8En tant que lieu de culte funéraire, le monument appelle toute une série de rituels, construits en opposition aux rituels des vivants11, et qui se déroulent autour de l’épitaphe. Pour les Romains, « faire, c’est croire »12, et inversement. Par conséquent, la performance, en tant que « faire », sous-tend le « croire », ce qui contribue à la stabilité de l’acte rituel durant toute la période pré-chrétienne. Même si la représentation des croyances s’enrichit au fil du temps, en particulier avec l’influence grecque, elle ne perd pas son ancrage rituel latin. L’élément central des rites funéraires romains et de la conception de la vie après la mort est lié aux dieux Mânes (dii Manes)13. Ces entités représentent à la fois l’esprit individuel de chaque défunt et le groupe collectif des divinités des morts. Généralement, les Mânes résident auprès des restes physiques de leur défunt respectif, directement sous les tombes. C’est pour cette raison qu’il est nécessaire de rendre un culte aux morts, principalement pour se concilier leur bienveillance. Ceci leur vaut le qualificatif apotropaïque de manes, qui signifie « les bons ». Un second adjectif permet de spécifier leur relation spatiale avec les vivants : dans l’espace funéraire, ils sont en dessous, au pied de la stèle, Inferi dii Manes. Le qualificatif inferi, de infra, indique en premier lieu une position, avant d’évoquer à lui seul la collectivité des Mânes et, par métonymie, les Enfers où ils résident (Inferi). C’est précisément à cet espace que la tombe donne accès en tant qu’hétérotopie, comme point de contact entre le monde des morts et celui des vivants.

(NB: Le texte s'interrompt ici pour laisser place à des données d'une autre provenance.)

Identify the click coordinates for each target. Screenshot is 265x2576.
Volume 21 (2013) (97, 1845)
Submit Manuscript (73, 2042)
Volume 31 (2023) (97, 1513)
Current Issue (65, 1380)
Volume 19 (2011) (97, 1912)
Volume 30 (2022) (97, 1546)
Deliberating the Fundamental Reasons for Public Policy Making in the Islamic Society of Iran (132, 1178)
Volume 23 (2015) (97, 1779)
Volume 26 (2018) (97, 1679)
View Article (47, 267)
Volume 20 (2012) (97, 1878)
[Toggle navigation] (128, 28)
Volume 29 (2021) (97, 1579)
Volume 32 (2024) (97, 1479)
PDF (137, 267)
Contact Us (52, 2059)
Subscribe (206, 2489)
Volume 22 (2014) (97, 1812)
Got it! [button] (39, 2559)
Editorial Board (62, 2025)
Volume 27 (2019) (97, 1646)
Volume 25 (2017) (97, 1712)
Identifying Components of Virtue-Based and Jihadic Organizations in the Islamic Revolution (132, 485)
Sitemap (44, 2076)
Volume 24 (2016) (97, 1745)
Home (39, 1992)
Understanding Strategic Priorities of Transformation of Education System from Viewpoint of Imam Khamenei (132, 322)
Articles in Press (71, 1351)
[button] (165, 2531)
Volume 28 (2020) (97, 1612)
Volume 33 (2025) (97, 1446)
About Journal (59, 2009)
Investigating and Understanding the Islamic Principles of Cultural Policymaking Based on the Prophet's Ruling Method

9Un second élément renforce le lien entre croyance et « faire » rituel : le culte des Mânes implique des offrandes à apporter sur la tombe (in-ferre). Le vin de la libation est ainsi dit vinum inferium. Par le jeu des étymologies, certains entendent que le vin s’écoule lorsque le bord de la coupe est incliné vers le bas14. Substantivé au féminin pluriel sous la forme inferiae, par analogie avec des termes qui évoquent déjà le rituel funéraire (obsequiae, exsequiae), ce mot désigne les offrandes faites aux défunts, inscrites dans la logique spatiale d’un mouvement descendant. C’est d’ailleurs cette direction que prennent les rituels libatoires (vin pur, fleurs, parfum15), mais aussi les larmes versées16 ; enfin, pour revenir au texte, le mouvement des yeux lors de la lecture de l’épitaphe, ligne après ligne, opère encore de haut en bas.

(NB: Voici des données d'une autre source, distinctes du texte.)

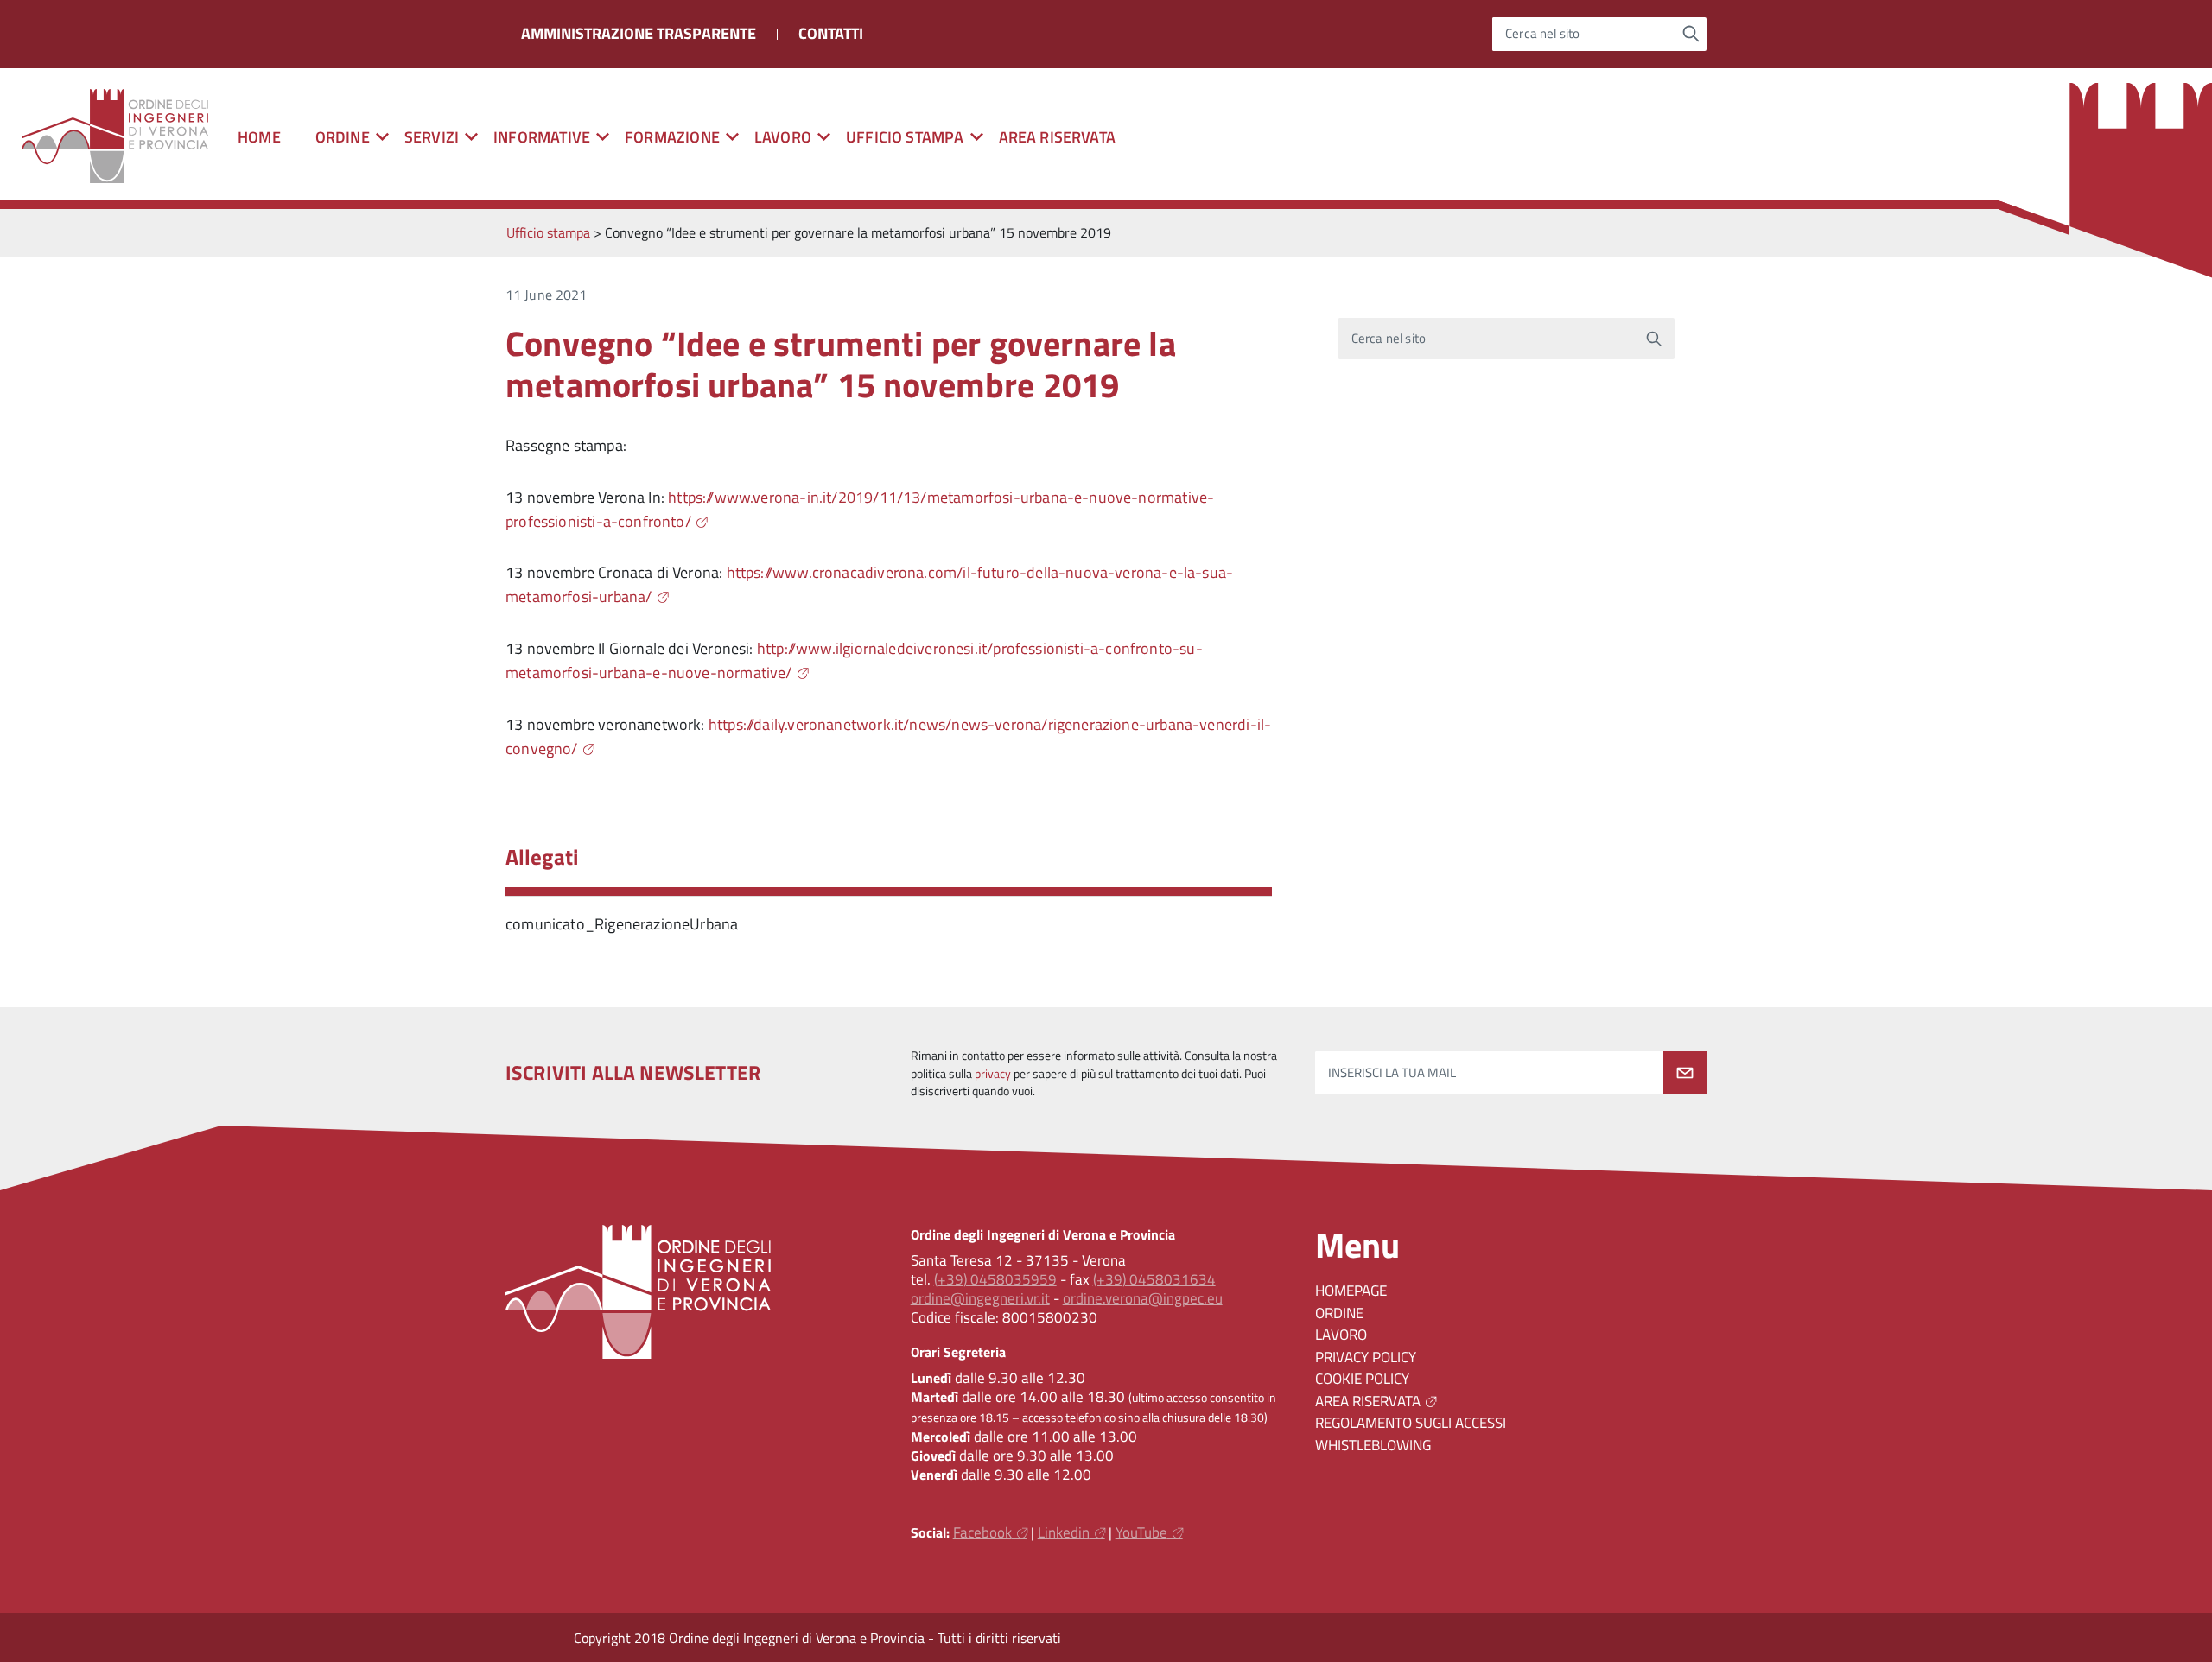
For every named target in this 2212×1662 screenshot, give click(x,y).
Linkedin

10Au même titre et parallèlement aux éléments précédents, la lecture est un moyen de rendre hommage et de réactiver le rituel de commémoration17. Dans ce contexte, il s’agit majoritairement d’une lecture oralisée à haute voix18, comme l’indique explicitement l’épitaphe lyonnaise suivante (CLE 1278, v. 5-6, date incertaine) :
quodque meam / retinet uocem data litte/ra saxo
uo[ce] tua uiuet / quisque lege[s titu]los /
et du fait que l’écriture livrée à la pierre retient ma voix,
elle sera vivante par ta voix à toi, qui que tu sois, qui liras cette épitaphe.
11Par la lecture à haute voix — à travers la parole — le vivant s’oppose de manière taxinomique à la foule silencieuse des morts (silentes). En tant qu’homme d’une culture où la rhétorique (oratio) joue un rôle fondamental, le Romain est identifié par son visage tout autant que par sa voix (os)19 : parler c’est vivre, se taire c’est mourir. La lecture vocalisée de l’épitaphe met en avant la performativité du texte. Confronté au tombeau et aux restes matériels des défunts soulignés dans le texte par les déictiques, le lecteur se trouve face à plusieurs voix, dont les principales sont la sienne et celle du mort20. Mais il ne faut pas voir dans les épitaphes un dialogue opposant vivant et mort. Il y a une véritable polyphonie énonciative du texte poétique, rendue par la seule voix du lecteur. Les glissements des voix, qu’aucun signe n’indique sur la pierre, donnent lieu à une forte identification du lecteur avec le défunt pour le temps défini de la lecture. Les diverses inflexions ou réflexions de la voix renvoient toutes au lecteur : il est seul face à la tombe muette. Et c’est bien elle, avec son texte, qui agit comme un miroir, pour reprendre une analogie d’hétérotopie foucaldienne, projetant celui qui s’y regarde dans un ailleurs, une utopie.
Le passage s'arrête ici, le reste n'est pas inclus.